"Doña Agustina: ¡Qué ignorancia! Vaya, Don Hermógenes, lo que le he dicho a usted. Es menester que usted se dedique a instruirla y descortezarla; porque, la verdad, esa estupidez me avergüenza. Yo, bien sabe Dios que no he podido más; ya se ve, ocupada continuamente en ayudar a mi marido en sus obras, en corregírselas (como usted habrá visto muchas veces), en sugerirle ideas a fin de que salgan con la debida perfección, no he tenido tiempo para emprender su enseñanza. Por otra parte, es increíble lo que aquellas criaturas me molestan. El uno que llora, el otro que quiere mamar, el otro que rompió la taza, el otro que se cayó de la silla, me tienen continuamente afanada. Vaya, ya lo he dicho mil veces, para las mujeres instruidas es un tormento la fecundidad.
Doña Mariquita: ¡Tormento! ¡Vaya, hermana, que usted es singular en todas sus cosas! Pues yo si me caso, bien sabe Dios que...
Doña Agustina: Calla, majadera, que vas a decir un disparate.
Don Hermógenes: Yo la instruiré en las ciencias abstractas; la enseñaré la prosodia; haré que copie a ratos perdidos el Arte magna de Raimundo Lulio y que me recite de memoria todos los martes dos o tres hojas del diccionario de Rubiños. Después aprenderá los logaritmos y algo de la estática; después...

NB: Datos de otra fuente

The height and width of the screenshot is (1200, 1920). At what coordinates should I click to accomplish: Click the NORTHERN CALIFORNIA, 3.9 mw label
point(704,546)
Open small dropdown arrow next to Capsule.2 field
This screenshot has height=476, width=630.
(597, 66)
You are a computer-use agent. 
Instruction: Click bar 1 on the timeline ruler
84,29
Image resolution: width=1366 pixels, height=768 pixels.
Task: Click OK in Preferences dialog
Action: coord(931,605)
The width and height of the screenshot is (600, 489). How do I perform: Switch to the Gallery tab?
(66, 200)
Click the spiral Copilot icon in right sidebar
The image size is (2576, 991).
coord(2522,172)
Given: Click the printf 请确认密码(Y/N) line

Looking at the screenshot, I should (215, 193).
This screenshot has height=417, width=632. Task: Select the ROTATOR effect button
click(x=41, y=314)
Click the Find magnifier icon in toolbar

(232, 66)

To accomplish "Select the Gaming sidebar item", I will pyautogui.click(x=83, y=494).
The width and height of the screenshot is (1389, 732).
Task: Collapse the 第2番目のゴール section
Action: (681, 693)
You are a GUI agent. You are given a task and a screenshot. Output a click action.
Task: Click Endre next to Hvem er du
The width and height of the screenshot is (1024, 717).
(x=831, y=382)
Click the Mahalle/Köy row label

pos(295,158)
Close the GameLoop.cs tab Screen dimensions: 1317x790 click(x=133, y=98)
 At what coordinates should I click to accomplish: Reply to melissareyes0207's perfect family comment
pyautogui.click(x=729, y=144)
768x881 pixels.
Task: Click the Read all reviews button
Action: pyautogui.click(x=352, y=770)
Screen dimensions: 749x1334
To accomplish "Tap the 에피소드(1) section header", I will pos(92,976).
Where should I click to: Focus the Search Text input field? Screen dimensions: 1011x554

Doña Mariquita: Después me dará un tabardillo pintado y me llevará Dios. ¡Se habrá visto tal empeño! No, señor; si soy ignorante, buen provecho me haga. Yo sé escribir y ajustar una cuenta, sé guisar, sé planchar, sé coser, sé zurcir, sé bordar, sé cuidar de una casa; yo cuidaré de la mía, y de mi marido y de mis hijos, y yo me los criaré. Pues, señor, ¿no sé bastante? Que por fuerza he de ser doctora y marisabidilla y que he de hacer coplas, ¿para qué? ¿Para perder el juicio? Que permita Dios si no me parece casa de locos la nuestra, desde que mi hermano ha dado en esas manías. Siempre disputando marido y mujer sobre si la escena es larga o corta, siempre contando las letras por los dedos para saber si los versos están cabales o no, si el lance a oscuras ha de estar antes de la batalla o después del veneno, y manoseando continuamente gacetas y mercurios para buscar nombres bien extravagantes, que casi todos acaban en of y en graf, para embutir con ellos sus relaciones... Y entretanto, ni se barre el cuarto, ni la ropa se lava, ni las medias se cosen; y lo que es peor, ni se come ni se cena. ¿Qué le parece a usted que comimos el domingo pasado, Don Serapio?
Don Serapio: Yo, señora, ¿cómo quiere usted que...?
Doña Mariquita: Pues lléveme Dios, si todo el banquete no se redujo a libra y media de pepinos, bien amarillos y bien gordos, que compré a la puerta, y un pedazo de rosca que sobró del día anterior. Y éramos seis bocas a comer, que el más desganado se hubiera engullido un cabrito y media hornada sin levantarse del asiento.
Doña Agustina: Ésta es su canción. Siempre quejándose de que no come y trabaja mucho. Menos como yo, y más trabajo en un rato que me pongo a corregir alguna escena, o arreglar la ilusión de una catástrofe, que tú cosiendo y fregando, u ocupada en otros ministerios viles y mecánicos.
Don Hermógenes: Sí, Mariquita, sí; en eso tiene razón mi señora Doña Agustina. Hay gran diferencia de un trabajo a otro y los experimentos cotidianos nos enseñan que toda mujer que es literata y sabe hacer versos, ipso facto se halla exonerada de las obligaciones domésticas. Yo lo probé en una disertación que leí a la Academia de los Cinocéfalos. Allí sostuve que los versos se confeccionan con la glándula pineal, y los calzoncillos con los tres dedos llamados pollex, index e infamis; que es decir, que para lo primero se necesita toda la argucia del ingenio cuando para lo segundo basta sólo la costumbre de la mano. Y concluí, a satisfacción de todo mi auditorio, que es más difícil hacer un soneto que pegar un hombrillo y que más elogio merece la mujer que sepa componer décimas y redondillas que la que sólo es buena para hacer un pisto con tomate, un ajo de pollo o un carnero verde".